As a reminder, the output of the cost function is what we are trying to minimize. There are many types of cost functions; in this application we are using binary cross-entropy. The formula for binary cross-entropy is -1/m ∑ log(ȳ_i) * y_i + (log(1 -ȳ_i) * (1-y_i). Our target values (y_i) are always either 1 or 0, so for instances where y_i = 1, this reduces to ∑log(ȳ_i). If we have two rows where y_i = 1 and suppose that our model predicts 1.0 for the first row and the 0.0001 for the second row, then the costs for the rows are log(1)=0 and log(0.0001)=-9.1, respectively. We can see that the closer to 1 the prediction is for these rows, the lower the cost value. Similarly, for rows where y_i = 0, this reduces to log(1-ȳ_i), so the closer to 0 the prediction is for these rows, the lower the cost value.

If we are trying to maximize accuracy, why don't we just use what during model training? Binary cross-entropy is a better cost function because our model does not just output 0 or 1, but instead outputs continuous values from 0.0 to 1.0. For example, if two input rows had a target value=1 (that is, y=1), and our model gave probabilities of 0.51 and 0.99, then binary cross-entropy would give them a cost of 0.67 and 0.01, respectively. It assigns a higher cost to the first row because the model is unsure about it (the probability is close to 0.5). If instead we just looked at accuracy, we might decide that both rows have the same cost value because they are classified correctly (assuming we assign class=0 where predicted values < 0.5, and class=1 where predicted values >= 0.5).

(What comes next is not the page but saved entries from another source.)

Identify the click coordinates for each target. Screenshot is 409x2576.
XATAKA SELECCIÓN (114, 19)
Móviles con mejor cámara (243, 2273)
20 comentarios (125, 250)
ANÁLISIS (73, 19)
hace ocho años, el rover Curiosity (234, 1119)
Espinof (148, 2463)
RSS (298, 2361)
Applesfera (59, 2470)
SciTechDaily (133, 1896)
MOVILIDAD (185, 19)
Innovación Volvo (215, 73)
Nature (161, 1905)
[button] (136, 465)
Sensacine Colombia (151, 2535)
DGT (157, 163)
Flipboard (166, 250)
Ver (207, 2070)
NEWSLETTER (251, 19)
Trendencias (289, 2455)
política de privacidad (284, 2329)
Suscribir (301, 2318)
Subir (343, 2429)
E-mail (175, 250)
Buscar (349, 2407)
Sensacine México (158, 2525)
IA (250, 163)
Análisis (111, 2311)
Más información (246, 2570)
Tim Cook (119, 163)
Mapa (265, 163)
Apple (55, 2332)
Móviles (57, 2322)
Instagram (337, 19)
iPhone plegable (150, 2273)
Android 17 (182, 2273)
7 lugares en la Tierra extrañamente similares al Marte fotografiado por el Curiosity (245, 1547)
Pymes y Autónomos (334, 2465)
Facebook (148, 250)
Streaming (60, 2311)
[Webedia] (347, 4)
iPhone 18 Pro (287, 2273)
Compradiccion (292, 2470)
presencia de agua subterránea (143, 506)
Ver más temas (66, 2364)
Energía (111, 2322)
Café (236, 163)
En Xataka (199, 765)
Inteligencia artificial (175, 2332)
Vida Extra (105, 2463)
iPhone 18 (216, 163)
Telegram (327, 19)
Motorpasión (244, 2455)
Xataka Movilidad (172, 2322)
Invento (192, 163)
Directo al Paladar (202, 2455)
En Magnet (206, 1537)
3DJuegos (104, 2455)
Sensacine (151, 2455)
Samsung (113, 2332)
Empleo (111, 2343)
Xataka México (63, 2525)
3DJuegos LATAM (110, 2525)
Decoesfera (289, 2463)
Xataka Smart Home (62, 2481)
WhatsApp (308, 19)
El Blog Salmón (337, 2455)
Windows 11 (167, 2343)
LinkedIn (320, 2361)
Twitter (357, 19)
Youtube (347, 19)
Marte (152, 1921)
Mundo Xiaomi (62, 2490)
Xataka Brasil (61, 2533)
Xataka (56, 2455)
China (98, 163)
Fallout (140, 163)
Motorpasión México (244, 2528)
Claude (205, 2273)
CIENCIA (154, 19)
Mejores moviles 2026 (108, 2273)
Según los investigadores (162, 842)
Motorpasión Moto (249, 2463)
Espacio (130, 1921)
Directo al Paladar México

The following is the code for the backward-propagation function:

backward_prop <- function(X,Y,activation_ftn,weights1,weights2,activation1,activation2)
{
  m <- ncol(Y)
  derivative2 <- activation2-Y
  dweights2 <<- (derivative2 %*% t(activation1)) / m
  dbias2 <<- rowSums(derivative2) / m
  upd <- derivative_function(activation_ftn,activation1)
  derivative1 <- t(weights2) %*% derivative2 * upd
  dweights1 <<- (derivative1 %*% t(X)) / m
  dbias1 <<- rowSums(derivative1) / m
}

Backward propagation processes the network in reverse, starting at the last hidden layer and finishing at the first hidden layer, that is, in the direction of the output layer to the input layer. In our case, we only have one hidden layer, so it first calculates the loss from the output layer and calculates dweight2 and dbias2. It then calculates the derivative of the activation1 value, which was calculated during the forward-propagation step. The derivative function is similar to the activation function, but instead of calling an activation function, it calculates the derivative of that function. For example, the derivative of sigmoid(x) is sigmoid(x) * (1 - sigmoid(x)). The derivative values of simple functions can be found in any calculus reference or online:

derivative_function <- function(activation_ftn,v)
{
  if (activation_ftn == "sigmoid")
   upd <- (v * (1 - v))
  else if (activation_ftn == "tanh")
   upd <- (1 - (v^2))
  else if (activation_ftn == "relu")
   upd <- ifelse(v > 0.0,1,0)
  else
   upd <- (v * (1 - v))
  return (upd)
}

That's it! A working neural network using basic R code. It can fit complex functions and performs better than logistic regression. You might not get all the parts at once, that's OK. The following is a quick recap of the steps:

Run a forward-propagation step, which involves multiplying the weights by the input for each layer and passing the output to the next layer.
Evaluate the output from the final layer using the cost function.
Based on the error rate, use backpropagation to make small adjustments to the weights in the nodes in each layer. The learning rate controls how much of an adjustment we make each time.
Repeat steps 1-3, maybe thousands of times, until the cost function begins to plateau, which indicates our model is trained.